Cita al pie de la letra cada una de las líneas del material que aparece a continuación.

# Fragmentos del material

********************

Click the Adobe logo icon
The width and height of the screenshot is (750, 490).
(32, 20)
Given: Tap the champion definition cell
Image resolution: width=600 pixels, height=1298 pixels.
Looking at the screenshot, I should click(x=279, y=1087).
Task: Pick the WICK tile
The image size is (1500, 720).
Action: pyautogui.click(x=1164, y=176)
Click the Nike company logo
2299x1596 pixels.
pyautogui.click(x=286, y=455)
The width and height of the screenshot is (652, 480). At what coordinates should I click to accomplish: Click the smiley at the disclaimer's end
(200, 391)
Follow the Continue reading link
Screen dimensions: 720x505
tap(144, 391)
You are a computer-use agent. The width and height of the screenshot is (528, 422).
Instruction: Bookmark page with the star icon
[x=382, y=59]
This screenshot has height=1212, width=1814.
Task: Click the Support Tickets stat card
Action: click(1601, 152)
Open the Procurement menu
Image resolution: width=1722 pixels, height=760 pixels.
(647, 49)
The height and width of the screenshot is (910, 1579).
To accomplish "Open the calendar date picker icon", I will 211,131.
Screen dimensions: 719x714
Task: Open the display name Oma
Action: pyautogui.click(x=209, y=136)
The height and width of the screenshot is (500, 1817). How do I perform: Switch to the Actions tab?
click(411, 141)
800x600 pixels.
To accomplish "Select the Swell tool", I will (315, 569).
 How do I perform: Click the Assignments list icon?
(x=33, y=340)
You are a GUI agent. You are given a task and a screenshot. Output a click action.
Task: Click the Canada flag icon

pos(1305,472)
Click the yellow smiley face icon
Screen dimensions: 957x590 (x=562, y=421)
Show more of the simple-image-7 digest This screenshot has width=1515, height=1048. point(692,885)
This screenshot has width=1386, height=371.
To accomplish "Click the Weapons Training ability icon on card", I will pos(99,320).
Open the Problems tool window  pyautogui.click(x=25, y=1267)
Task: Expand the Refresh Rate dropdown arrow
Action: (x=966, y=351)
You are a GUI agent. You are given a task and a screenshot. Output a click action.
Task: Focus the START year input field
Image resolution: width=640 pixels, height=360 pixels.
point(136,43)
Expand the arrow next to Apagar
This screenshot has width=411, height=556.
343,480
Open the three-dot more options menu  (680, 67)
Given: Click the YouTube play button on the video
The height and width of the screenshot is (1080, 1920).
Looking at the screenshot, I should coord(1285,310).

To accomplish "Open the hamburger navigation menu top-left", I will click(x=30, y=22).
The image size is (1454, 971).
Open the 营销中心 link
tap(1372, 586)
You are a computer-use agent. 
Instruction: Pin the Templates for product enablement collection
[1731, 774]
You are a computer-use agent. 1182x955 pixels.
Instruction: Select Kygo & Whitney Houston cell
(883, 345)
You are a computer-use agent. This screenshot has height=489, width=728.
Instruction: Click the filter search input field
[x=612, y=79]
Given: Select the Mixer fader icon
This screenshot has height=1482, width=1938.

********************

# Solución completa
Click the Adobe logo icon
The width and height of the screenshot is (750, 490).
(32, 20)
Given: Tap the champion definition cell
Image resolution: width=600 pixels, height=1298 pixels.
Looking at the screenshot, I should click(x=279, y=1087).
Task: Pick the WICK tile
The image size is (1500, 720).
Action: pyautogui.click(x=1164, y=176)
Click the Nike company logo
2299x1596 pixels.
pyautogui.click(x=286, y=455)
The width and height of the screenshot is (652, 480). At what coordinates should I click to accomplish: Click the smiley at the disclaimer's end
(200, 391)
Follow the Continue reading link
Screen dimensions: 720x505
tap(144, 391)
You are a computer-use agent. The width and height of the screenshot is (528, 422).
Instruction: Bookmark page with the star icon
[x=382, y=59]
This screenshot has height=1212, width=1814.
Task: Click the Support Tickets stat card
Action: click(1601, 152)
Open the Procurement menu
Image resolution: width=1722 pixels, height=760 pixels.
(647, 49)
The height and width of the screenshot is (910, 1579).
To accomplish "Open the calendar date picker icon", I will 211,131.
Screen dimensions: 719x714
Task: Open the display name Oma
Action: pyautogui.click(x=209, y=136)
The height and width of the screenshot is (500, 1817). How do I perform: Switch to the Actions tab?
click(411, 141)
800x600 pixels.
To accomplish "Select the Swell tool", I will (315, 569).
 How do I perform: Click the Assignments list icon?
(x=33, y=340)
You are a GUI agent. You are given a task and a screenshot. Output a click action.
Task: Click the Canada flag icon

pos(1305,472)
Click the yellow smiley face icon
Screen dimensions: 957x590 (x=562, y=421)
Show more of the simple-image-7 digest This screenshot has width=1515, height=1048. point(692,885)
This screenshot has width=1386, height=371.
To accomplish "Click the Weapons Training ability icon on card", I will pos(99,320).
Open the Problems tool window  pyautogui.click(x=25, y=1267)
Task: Expand the Refresh Rate dropdown arrow
Action: (x=966, y=351)
You are a GUI agent. You are given a task and a screenshot. Output a click action.
Task: Focus the START year input field
Image resolution: width=640 pixels, height=360 pixels.
point(136,43)
Expand the arrow next to Apagar
This screenshot has width=411, height=556.
343,480
Open the three-dot more options menu  (680, 67)
Given: Click the YouTube play button on the video
The height and width of the screenshot is (1080, 1920).
Looking at the screenshot, I should coord(1285,310).

To accomplish "Open the hamburger navigation menu top-left", I will click(x=30, y=22).
The image size is (1454, 971).
Open the 营销中心 link
tap(1372, 586)
You are a computer-use agent. 
Instruction: Pin the Templates for product enablement collection
[1731, 774]
You are a computer-use agent. 1182x955 pixels.
Instruction: Select Kygo & Whitney Houston cell
(883, 345)
You are a computer-use agent. This screenshot has height=489, width=728.
Instruction: Click the filter search input field
[x=612, y=79]
Given: Select the Mixer fader icon
This screenshot has height=1482, width=1938.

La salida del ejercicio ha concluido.